Avoir des véhicules électriques chinois au Moyen-Orient pourrait potentiellement créer une situation mutuellement bénéfique. Pour établir le réseau nécessaire pour alimenter les véhicules électriques, les pays riches en pétrole doivent rechercher un savoir-faire externe. Cela se résume à deux options.

« Il n’y a que deux types d’entreprises de véhicules électriques dans le monde : Tesla ou les fabricants chinois de véhicules électriques », a déclaré Meng. La réputation de la Chine en matière de développement d’infrastructures en fait un candidat idéal pour aider à construire des installations telles que des bornes de recharge.

Selon un rapport de l’industrie, la demande de véhicules électriques aux Émirats arabes unis devrait augmenter de 30 % par an entre 2022 et 2028, Dubaï à elle seule devant nécessiter 70 000 bornes de recharge d’ici 2030.

La société de conseil de Meng est l’une des nombreuses entreprises chinoises à exploiter la soif d’expertise en matière de véhicules électriques de la région. Dans le cadre d’une joint-venture avec Shenzhen Bus Group, il a remporté un appel d’offres pour aider à l’électrification du système de transport public d’Abu Dhabi grâce au déploiement de taxis et de bus électriques.

Ralenti par la bureaucratie

Malgré l’empressement des fabricants chinois à entrer au Moyen-Orient, seul BYD a réussi à ouvrir des magasins dans la région jusqu’à présent. Cette lenteur est en partie attribuée au processus difficile d’obtention de la certification du Conseil de coopération du Golfe (GCC), qui est en partie nécessaire pour démontrer que les voitures peuvent résister aux conditions météorologiques difficiles de la région.

Le timing est crucial pour obtenir l’approbation de vendre dans le CCG. Comme Meng l’a souligné, il y a une brève période pendant l’été où les véhicules électriques peuvent être testés pour montrer qu’ils pourraient bien fonctionner par temps chaud. Si cette fenêtre est manquée, les fabricants devront attendre encore un an.

Nio a récemment obtenu un investissement important de 738,5 millions de dollars du gouvernement d’Abu Dhabi. Cependant, rien n’indique quand l’entreprise pourra commencer à vendre dans le pays.

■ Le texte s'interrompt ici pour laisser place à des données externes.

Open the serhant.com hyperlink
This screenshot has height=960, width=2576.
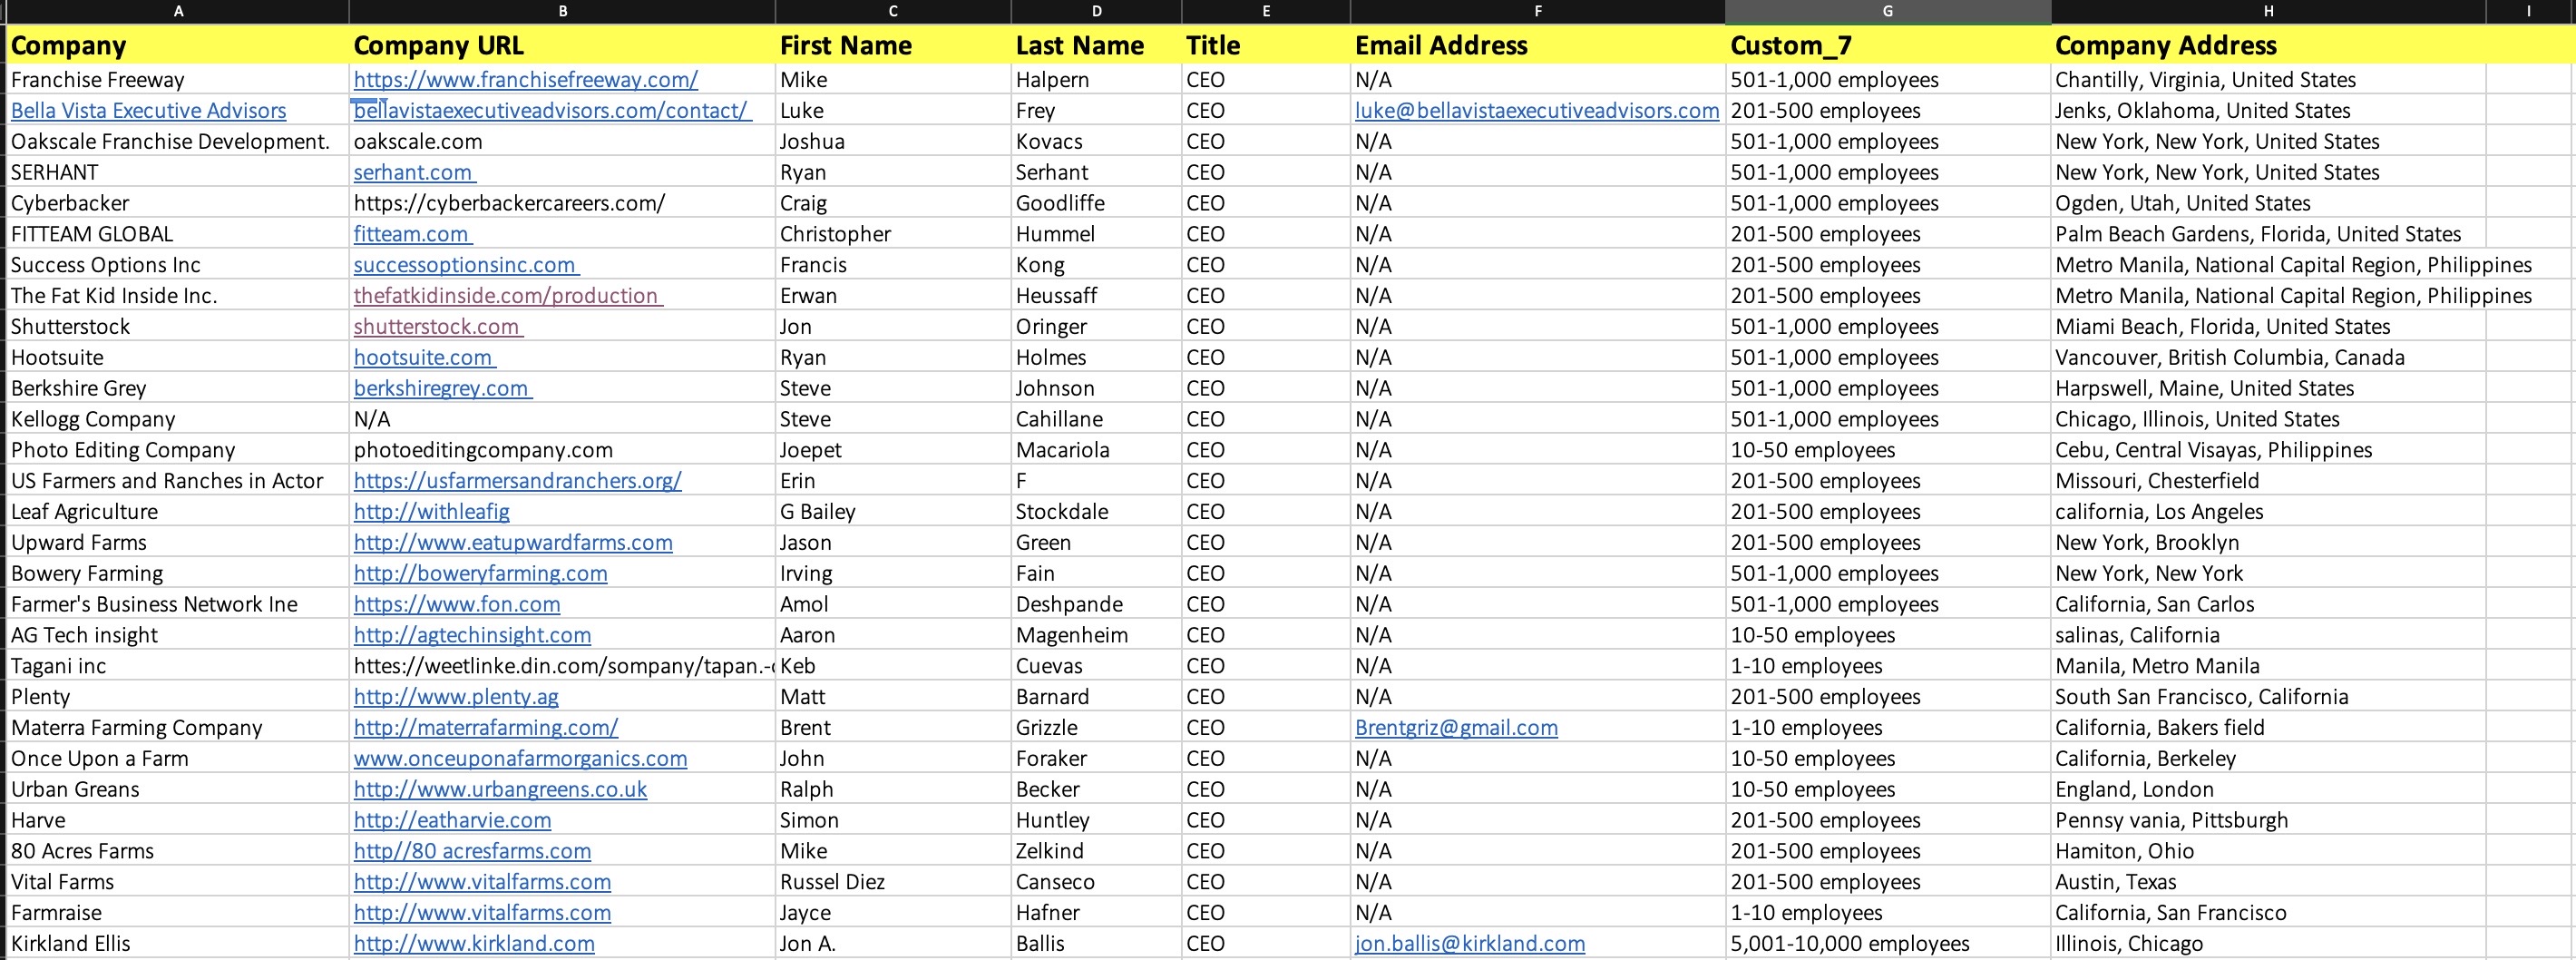click(x=412, y=173)
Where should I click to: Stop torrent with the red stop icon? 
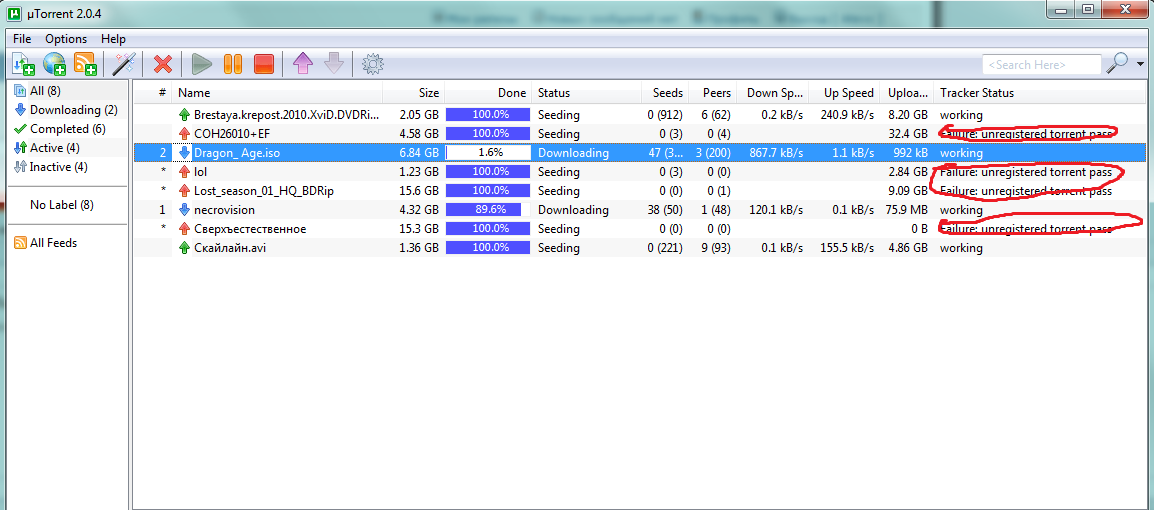263,64
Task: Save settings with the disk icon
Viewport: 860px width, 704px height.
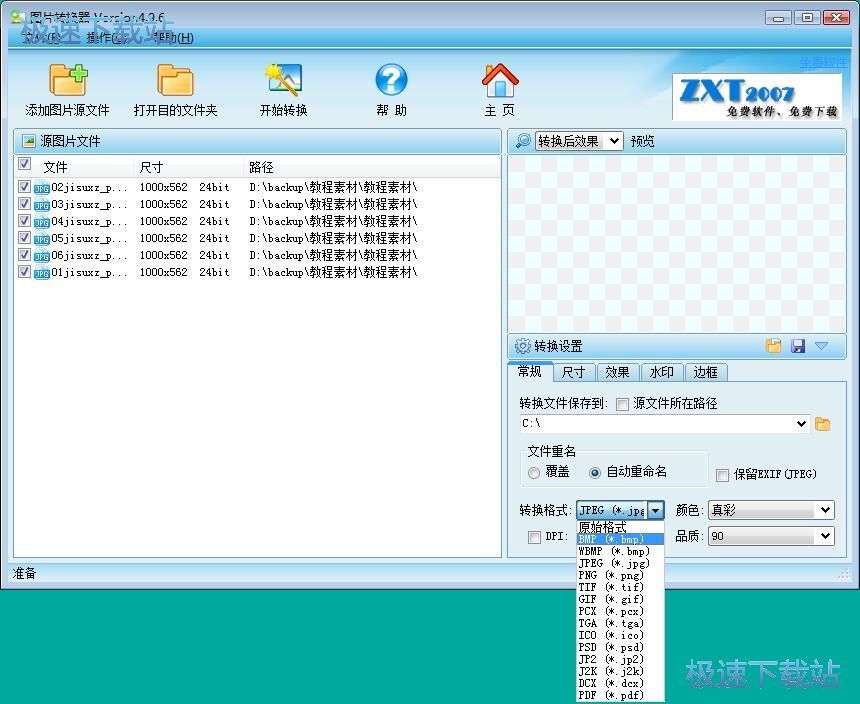Action: point(798,345)
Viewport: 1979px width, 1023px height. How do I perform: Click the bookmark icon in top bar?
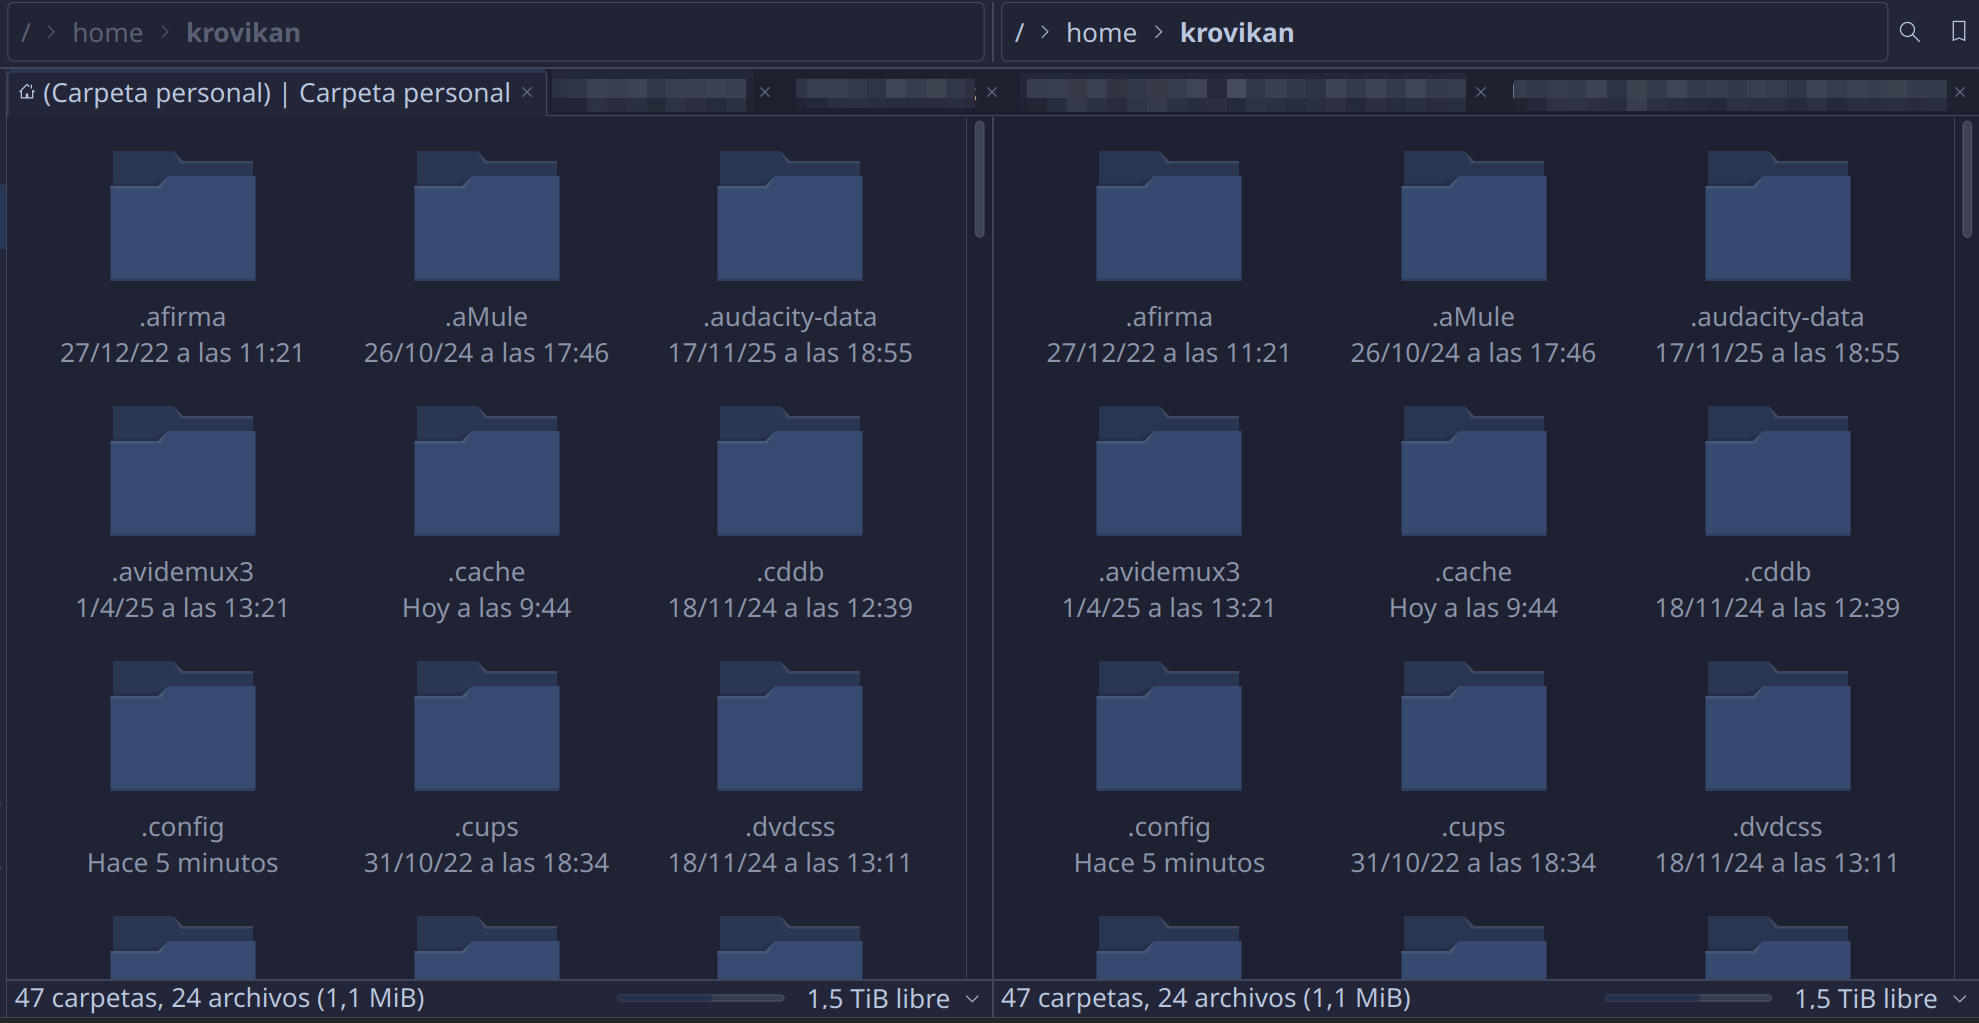(1958, 32)
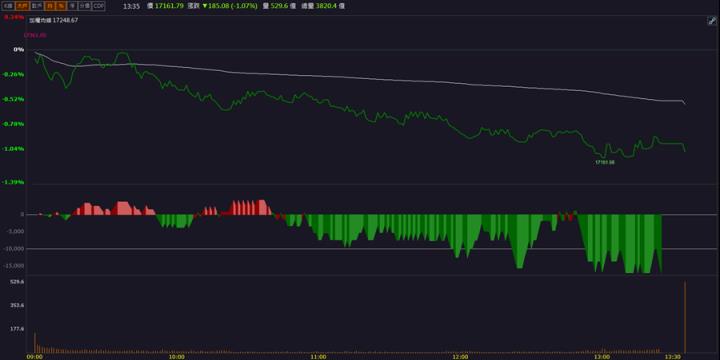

Comme d’autres gouvernements, le Moyen-Orient s’attend à ce que les entreprises étrangères jouent un rôle dans la conduite de l’économie locale. Mais la mise en place, par exemple, de la production à l’étranger pourrait saper la compétitivité des fabricants chinois – une chaîne d’approvisionnement complète et une main-d’œuvre abordable dans le pays qui entraîneraient une baisse des prix.

Les véhicules électriques chinois exportés vers l’Europe et le Moyen-Orient sont déjà considérablement plus chers que leurs prix intérieurs. Selon Meng, le modèle populaire ATTO3 de BYD (connu en Chine sous le nom de Yuan Plus) est environ deux fois plus cher aux Émirats arabes unis qu’en Chine, principalement en raison des coûts élevés de logistique et d’homologation.

Les temps d’attente pour les véhicules électriques chinois sont également longs. Compte tenu du volume d’exportation relativement faible, les fabricants privilégient toujours leurs modèles nationaux. Les longs délais d’attente, associés à l’absence d’une réputation de marque établie et à des prix moins compétitifs, ont sapé l’attrait des voitures électriques chinoises pour leurs acheteurs étrangers. L’année à venir sera déterminante pour déterminer si les constructeurs automobiles chinois auront de meilleures chances de succès dans la région.